**EXERCISE REQUIREMENTS:**
Copy out, word for word, the lines below from the one containing "Task: Choose 东西不错我收下了，放你一马 option" up to and including the one containing "will [x=185, y=323].".

**DATASET EXCERPTS:**

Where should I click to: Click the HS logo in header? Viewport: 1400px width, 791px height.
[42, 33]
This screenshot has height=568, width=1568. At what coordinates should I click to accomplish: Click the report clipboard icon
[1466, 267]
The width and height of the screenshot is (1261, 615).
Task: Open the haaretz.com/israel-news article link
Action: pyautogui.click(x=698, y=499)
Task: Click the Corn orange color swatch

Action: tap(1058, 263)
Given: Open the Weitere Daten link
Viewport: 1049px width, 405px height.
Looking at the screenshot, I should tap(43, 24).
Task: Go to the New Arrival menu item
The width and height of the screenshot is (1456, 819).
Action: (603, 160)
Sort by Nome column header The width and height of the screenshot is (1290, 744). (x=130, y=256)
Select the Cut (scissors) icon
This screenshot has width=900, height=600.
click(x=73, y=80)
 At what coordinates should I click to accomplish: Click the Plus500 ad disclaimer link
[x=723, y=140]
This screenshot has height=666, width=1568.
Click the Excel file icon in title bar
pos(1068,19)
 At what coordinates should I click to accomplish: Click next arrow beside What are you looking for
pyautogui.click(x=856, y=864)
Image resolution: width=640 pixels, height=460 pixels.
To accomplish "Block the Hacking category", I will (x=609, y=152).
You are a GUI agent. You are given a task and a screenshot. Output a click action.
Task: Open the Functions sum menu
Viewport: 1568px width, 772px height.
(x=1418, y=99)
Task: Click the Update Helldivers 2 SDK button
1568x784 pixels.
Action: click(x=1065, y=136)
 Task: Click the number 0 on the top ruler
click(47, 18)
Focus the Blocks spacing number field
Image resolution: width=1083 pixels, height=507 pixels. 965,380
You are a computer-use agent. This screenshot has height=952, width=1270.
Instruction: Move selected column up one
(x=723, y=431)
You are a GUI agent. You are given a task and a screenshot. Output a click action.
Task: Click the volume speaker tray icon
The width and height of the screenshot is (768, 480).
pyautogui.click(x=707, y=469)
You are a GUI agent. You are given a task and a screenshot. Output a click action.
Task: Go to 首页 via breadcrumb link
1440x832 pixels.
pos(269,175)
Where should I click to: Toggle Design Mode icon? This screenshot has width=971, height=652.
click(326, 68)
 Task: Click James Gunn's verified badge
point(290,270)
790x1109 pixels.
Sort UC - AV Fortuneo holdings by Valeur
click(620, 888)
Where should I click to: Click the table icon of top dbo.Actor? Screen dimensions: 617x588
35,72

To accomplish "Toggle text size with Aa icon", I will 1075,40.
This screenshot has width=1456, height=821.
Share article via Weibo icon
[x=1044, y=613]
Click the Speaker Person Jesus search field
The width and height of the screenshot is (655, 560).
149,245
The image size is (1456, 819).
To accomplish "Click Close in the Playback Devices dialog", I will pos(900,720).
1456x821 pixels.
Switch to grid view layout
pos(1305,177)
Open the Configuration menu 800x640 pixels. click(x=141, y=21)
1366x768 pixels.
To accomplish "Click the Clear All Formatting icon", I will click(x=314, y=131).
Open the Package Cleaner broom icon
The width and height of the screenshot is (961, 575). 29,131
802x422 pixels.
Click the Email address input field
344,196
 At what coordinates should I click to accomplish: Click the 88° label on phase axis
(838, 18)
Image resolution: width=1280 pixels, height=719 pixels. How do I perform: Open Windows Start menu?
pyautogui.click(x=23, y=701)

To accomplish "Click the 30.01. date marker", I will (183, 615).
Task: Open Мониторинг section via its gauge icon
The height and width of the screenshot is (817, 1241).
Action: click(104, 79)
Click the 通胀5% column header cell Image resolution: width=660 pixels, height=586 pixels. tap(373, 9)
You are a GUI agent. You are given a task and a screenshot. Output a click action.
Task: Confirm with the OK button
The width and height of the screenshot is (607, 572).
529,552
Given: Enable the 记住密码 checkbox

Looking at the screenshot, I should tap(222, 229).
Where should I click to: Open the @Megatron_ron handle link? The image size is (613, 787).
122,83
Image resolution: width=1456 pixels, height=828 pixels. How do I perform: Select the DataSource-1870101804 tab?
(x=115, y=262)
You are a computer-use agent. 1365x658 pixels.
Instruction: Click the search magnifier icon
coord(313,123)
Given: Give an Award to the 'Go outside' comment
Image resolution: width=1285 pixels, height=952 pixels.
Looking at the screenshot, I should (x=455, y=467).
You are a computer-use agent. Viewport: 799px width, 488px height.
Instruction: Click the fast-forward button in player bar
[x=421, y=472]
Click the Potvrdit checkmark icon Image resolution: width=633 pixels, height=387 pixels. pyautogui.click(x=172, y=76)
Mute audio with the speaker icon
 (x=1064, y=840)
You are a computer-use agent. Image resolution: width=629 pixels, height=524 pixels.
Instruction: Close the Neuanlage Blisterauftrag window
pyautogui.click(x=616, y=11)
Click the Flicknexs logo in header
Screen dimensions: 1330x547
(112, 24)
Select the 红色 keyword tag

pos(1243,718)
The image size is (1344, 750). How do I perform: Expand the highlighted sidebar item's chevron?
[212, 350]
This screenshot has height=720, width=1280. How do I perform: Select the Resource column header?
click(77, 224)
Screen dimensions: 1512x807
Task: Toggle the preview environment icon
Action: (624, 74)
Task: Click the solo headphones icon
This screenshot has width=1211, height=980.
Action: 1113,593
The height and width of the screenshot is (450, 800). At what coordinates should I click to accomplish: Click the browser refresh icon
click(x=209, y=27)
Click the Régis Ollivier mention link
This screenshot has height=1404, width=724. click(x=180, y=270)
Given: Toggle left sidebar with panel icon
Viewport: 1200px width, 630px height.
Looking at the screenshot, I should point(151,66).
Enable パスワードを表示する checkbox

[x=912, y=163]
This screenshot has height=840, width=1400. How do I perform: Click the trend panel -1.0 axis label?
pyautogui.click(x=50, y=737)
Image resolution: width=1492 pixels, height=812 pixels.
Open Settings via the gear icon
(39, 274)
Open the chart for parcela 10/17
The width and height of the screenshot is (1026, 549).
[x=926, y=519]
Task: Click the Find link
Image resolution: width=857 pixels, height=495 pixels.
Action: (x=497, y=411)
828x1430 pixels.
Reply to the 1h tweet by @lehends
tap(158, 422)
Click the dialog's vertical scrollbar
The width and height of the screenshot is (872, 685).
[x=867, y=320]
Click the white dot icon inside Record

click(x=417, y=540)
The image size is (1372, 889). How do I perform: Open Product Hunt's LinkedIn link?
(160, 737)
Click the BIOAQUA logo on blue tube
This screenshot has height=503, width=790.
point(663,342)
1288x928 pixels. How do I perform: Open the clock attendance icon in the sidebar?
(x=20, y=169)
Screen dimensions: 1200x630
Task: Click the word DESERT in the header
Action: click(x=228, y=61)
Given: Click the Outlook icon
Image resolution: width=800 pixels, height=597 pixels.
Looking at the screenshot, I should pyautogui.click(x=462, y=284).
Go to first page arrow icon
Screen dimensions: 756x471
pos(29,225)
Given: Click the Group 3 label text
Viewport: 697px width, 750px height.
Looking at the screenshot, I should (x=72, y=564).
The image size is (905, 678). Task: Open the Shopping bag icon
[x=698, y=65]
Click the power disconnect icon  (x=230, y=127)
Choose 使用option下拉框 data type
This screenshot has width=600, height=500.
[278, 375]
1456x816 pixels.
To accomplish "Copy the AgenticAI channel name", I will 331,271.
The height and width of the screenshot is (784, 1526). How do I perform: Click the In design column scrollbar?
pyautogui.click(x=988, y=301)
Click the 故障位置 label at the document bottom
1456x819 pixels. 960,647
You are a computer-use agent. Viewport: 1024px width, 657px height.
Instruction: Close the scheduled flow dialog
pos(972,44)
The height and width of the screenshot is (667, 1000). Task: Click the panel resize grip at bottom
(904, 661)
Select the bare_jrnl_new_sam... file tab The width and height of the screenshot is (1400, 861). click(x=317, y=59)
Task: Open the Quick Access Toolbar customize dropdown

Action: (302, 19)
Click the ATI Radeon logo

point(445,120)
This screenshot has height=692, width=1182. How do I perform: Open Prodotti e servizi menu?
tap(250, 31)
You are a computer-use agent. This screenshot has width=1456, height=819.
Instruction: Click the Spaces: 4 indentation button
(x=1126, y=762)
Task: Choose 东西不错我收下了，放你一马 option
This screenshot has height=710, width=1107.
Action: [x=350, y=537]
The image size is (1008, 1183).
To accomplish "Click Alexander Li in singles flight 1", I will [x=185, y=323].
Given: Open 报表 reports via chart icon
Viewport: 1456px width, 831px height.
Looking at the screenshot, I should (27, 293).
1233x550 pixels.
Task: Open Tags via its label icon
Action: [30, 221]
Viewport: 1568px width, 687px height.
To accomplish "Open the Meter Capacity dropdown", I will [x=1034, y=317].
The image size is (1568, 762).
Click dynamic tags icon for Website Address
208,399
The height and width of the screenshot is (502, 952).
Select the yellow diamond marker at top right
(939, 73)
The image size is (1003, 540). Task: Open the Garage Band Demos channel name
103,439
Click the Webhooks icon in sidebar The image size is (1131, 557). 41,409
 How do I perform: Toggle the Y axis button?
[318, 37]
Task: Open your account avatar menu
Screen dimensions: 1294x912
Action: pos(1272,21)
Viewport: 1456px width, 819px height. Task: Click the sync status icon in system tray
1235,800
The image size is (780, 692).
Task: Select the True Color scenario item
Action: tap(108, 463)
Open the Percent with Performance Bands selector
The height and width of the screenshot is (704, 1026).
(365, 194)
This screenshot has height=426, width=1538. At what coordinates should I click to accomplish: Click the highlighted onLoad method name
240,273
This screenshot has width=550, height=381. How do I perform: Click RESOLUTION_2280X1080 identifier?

**SOLUTION TO THE PROBLEM:**
Task: Choose 东西不错我收下了，放你一马 option
This screenshot has height=710, width=1107.
Action: [x=350, y=537]
The image size is (1008, 1183).
To accomplish "Click Alexander Li in singles flight 1", I will [x=185, y=323].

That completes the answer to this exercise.